So October 17th came and went and if you didn’t notice any new edibles (or beverages, etc) at your local dispensary, that’s by design. Back in June, we wrote a little story about cannabis edibles on the eve of Health Canada’s pontifications regarding the industry and how will be regulated. The first anniversary of legalization day inaugurated cannabis 2.0, in which cannabis companies could start sending their proposed formulations to regulator to given the official nod or denial. Accompanying this was a 60 day hold before companies could start putting products on shelves.
Organigram Holdings (OGI.V) has passed that threshold, and sent their first shipment of custom-designed cartridges to Manitoba, Saskatchewan, Ontario, New Brunswick and Nova Scotia last week from the company’s production headquarters in Moncton. Their products include Trailblazer, Spark, Flicker and Glow 510-thread Torch vape cartridges.
“As a company, bringing the next generation of cannabis products to market without delay was important to us. We are proud to support access to tested, quality derivative-based products that we expect to help strengthen the regulated market and benefit those who prefer those product types over others,” said Greg Engel, chief executive officer, Organigram.
Companies involved in cannabis 2.0, like Organigram, are going to do what they can with what they can, given the constraints they’re under by the regulator. The psychoactive effects of dried flower are a known commodity. Modern science understands enough about the effects of the chemical THC when ingested through the lungs to feel comfortable enough with legalization. But the regulator, and their staff, don’t know nearly enough about the long-term effects of ingesting THC through the liver, which is what happens with edibles. The general gist of regulation is minimization of harm, and so they err conservatively.

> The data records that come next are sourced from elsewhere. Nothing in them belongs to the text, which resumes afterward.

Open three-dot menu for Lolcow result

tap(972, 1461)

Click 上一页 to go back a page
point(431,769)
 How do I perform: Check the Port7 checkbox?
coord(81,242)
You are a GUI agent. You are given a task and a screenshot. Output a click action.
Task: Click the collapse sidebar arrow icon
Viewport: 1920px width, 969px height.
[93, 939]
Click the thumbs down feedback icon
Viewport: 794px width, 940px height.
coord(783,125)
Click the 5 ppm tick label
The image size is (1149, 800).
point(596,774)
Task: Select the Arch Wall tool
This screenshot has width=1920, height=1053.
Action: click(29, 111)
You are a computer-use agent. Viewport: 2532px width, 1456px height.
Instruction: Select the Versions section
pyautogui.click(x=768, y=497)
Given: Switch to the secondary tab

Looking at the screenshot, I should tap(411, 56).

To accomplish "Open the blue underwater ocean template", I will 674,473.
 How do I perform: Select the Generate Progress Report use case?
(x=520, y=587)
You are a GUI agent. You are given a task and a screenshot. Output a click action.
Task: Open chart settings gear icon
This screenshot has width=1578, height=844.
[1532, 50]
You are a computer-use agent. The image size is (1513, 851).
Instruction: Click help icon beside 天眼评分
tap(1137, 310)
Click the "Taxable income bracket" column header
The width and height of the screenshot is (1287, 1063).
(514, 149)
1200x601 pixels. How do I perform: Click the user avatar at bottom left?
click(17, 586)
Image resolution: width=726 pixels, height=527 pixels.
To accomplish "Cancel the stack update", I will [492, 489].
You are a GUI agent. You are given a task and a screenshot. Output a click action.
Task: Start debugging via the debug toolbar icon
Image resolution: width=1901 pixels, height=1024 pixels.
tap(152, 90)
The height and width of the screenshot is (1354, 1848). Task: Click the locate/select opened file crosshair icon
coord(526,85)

Consider the regulations on dosages for a moment:
- For edible cannabis, there would be a limit of 10 milligrams of THC per discrete unit and per package. This would mean, for example, that a package could contain one discrete unit of edible cannabis that contains 10 milligrams of THC; or two discrete units that each contain 5 milligrams of THC.
- For cannabis extracts, as is currently the case for cannabis oil, there would be a limit of 10 milligrams of THC per discrete unit that is intended to be ingested or for nasal, rectal, or vaginal use, such as a capsule. In addition, there would be a new limit of 1 000 milligrams (or 1 gram) of THC in a single package. This would mean, for example, that a package could contain 100 capsules of an extract that each contain 10 milligrams of THC; or 200 capsules of an extract that each contain 5 milligrams of THC.
- For cannabis topicals, there would be a limit of no more than 1 000 milligrams (or 1 gram) of THC in a package.
That’s not going to be nearly enough for most experienced users and the government’s going to be a lot more lenient if they’re going to unseat the black market as the reigning heavy champion for cannabis edibles. Cannabis 2.0 could be dead before it even starts, and that’s if it manages to get past its already bad press.
There been a lot of heat thrown towards vapes in the past year, owing to a rolling death-toll from what has been discovered to be black market vape stands using vitamin e acetate to cut their products. Organigram doesn’t do that. They had a little problem back in 2016 with using pesticides, but that’s effectively ancient history as far as scandals and the cannabis industry go and this company has done their time and is ready to get back to work.
OGI’s cartridges are full of CO2-extracted cannabis concentrate oil and botanical terpenes encased in borosilicate glass and stainless-steel components. No cutting agents and no cut corners. Just pure product, and in three distinct offerings—Spark (sativa dominant), Flicker (hybrid), and glow (indica dominant)–inspired by dried flower and preroll products from their Trailblazer brand.
“Being one of the first licensed producers in the country ready to provide vape products, following the expiration of Health Canada’s 60-day notification period, illustrates that degree of focus and commitment. It speaks to an extraordinary effort by our internal teams who helped bring the Trailblazer Torch to market,” said Engel.
The release is phase one of the company’s plan to stagger a rollout of vapes, including Edison + Feather distillate pens and Edison + PAX ERA distillate cartridges. Both of these products are set to arrive in markets across Canada throughout January. Different provinces have different regulations, which may temporarily impede the rollout, including Newfoundland and Labrador, Quebec and Alberta, and the company is busy working on clearing the roadblock to full distribution.
The company’s next offering for cannabis 2.0 is going to be producing high-quality infused chocolate and a dissolvable powdered beverage product, designed using nanotechnology for faster onset when compared to traditional edibles. The company plans to release their edibles line through calendar Q1 and Q2 of 2020.